The year surrounding that event had been filled with unexpected surprises, such as the reappearance of his mother. She’d said that she’d been watching him from afar and wanted to help him establish himself. She had used her connections to land him a decent job in a small, financially stable firm. He was all set for success. It looked as if he was going to prove his father wrong after all. But no matter how hard he tried, things never seemed to go his way, especially in his search for love, because nobody really liked him. Every time he thought he’d found ‘Mr Right’, it always turned into ‘Mr Right-Now-But-Never-Again’.
At first, he couldn’t understand why. He was good-looking and intelligent. He was certain he was good in bed. His major flaw, from what he could see, was that he fell in love too easily, and that was something he couldn’t help. He was a giver and, to those he fell for, he gave everything. He became infatuated with them. And what did he get in return? Another view of the curb he’d been kicked to—again and again.
Well, he’d had it with that. He was done with being ‘Mr Nice Guy’. He took another swig of his drink and lay on the carpet by the window. A small spider made its way along the floor and crawled up his naked body, past his carefully groomed pubic hair, slowly working its way toward his navel. He put his hand on his stomach to block its path, but it simply crawled up onto his fingers. Nothing was going to stand in its way.
He held the spider up to his face and watched its tiny legs working in precise synchronicity as it traversed the back of his hand. It was persistent. It had gumption.
Many people would have thrown the spider to the floor or squashed it where it stood. Spiders were repulsive to most—things to be feared, to be reviled. But he liked spiders. They were patient and meticulous and never gave up. Even when people tore down their webs, they started again. He needed to become more like a spider. He needed to decide what he wanted and go after it. And if anyone stood in his way, he would show them what a spider could do. Like the ones in his favourite book The Hobbit, he would ensnare his enemies, keep what he wanted, and make the others feel pain and suffering. ’Attercop’ was what the character Bilbo had called the spiders. A term that meant ‘poison head’ in old English.

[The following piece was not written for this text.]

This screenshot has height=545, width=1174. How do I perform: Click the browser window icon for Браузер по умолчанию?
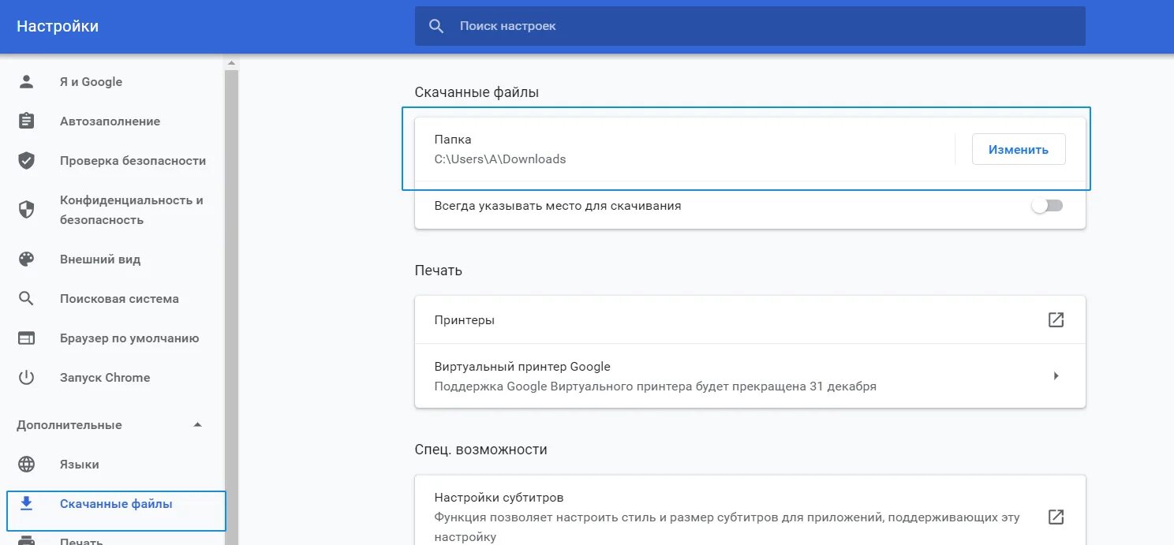27,338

It was intended to be an insult, but he liked the description.
He gently lifted his hand to his face. It was time for he and the spider to become as one. He set it on the end of his tongue and swallowed. He knew what his purpose was. It was time to become The Attercop, spinning his web. And soon, he would pounce. He would snare the thing that he wanted most and if anyone got in his way, he’d suck them dry and discard their empty husks. And there was one person in particular he yearned to snare. Declan Hunt would be his.
The Attercop marks Peter E. Fenton’s fifth novel with Entwined Publishing. It is the fourth book in the Declan Hunt Mysteries series.
Peter’s first book, The Woodcarver’s Model, came out in April of 2022 and was a four-time nominee in the Goodreads M/M Romance Readers’ Choice Awards. The other three books in the Declan Hunt Mysteries series are Mann Hunt, Hoodoo House, and The Burnt. Each of these books was also nominated for the Goodreads M/M Romance Readers' Choice Awards. His novels have been translated into German, Spanish and Italian.
Peter is also a playwright who has penned the book for four musicals—The Giant’s Garden, Newfoundland Mary, Bemused, and The Detective Disappears—which have had professional productions across Canada and the USA.
He spent many years working in palaeontology in remote locations including the Canadian Rockies, the Northwest Territories and Nunavut. Peter currently resides in Toronto, Canada, with his partner of over twenty-five years. At heart, he is an incredible romantic.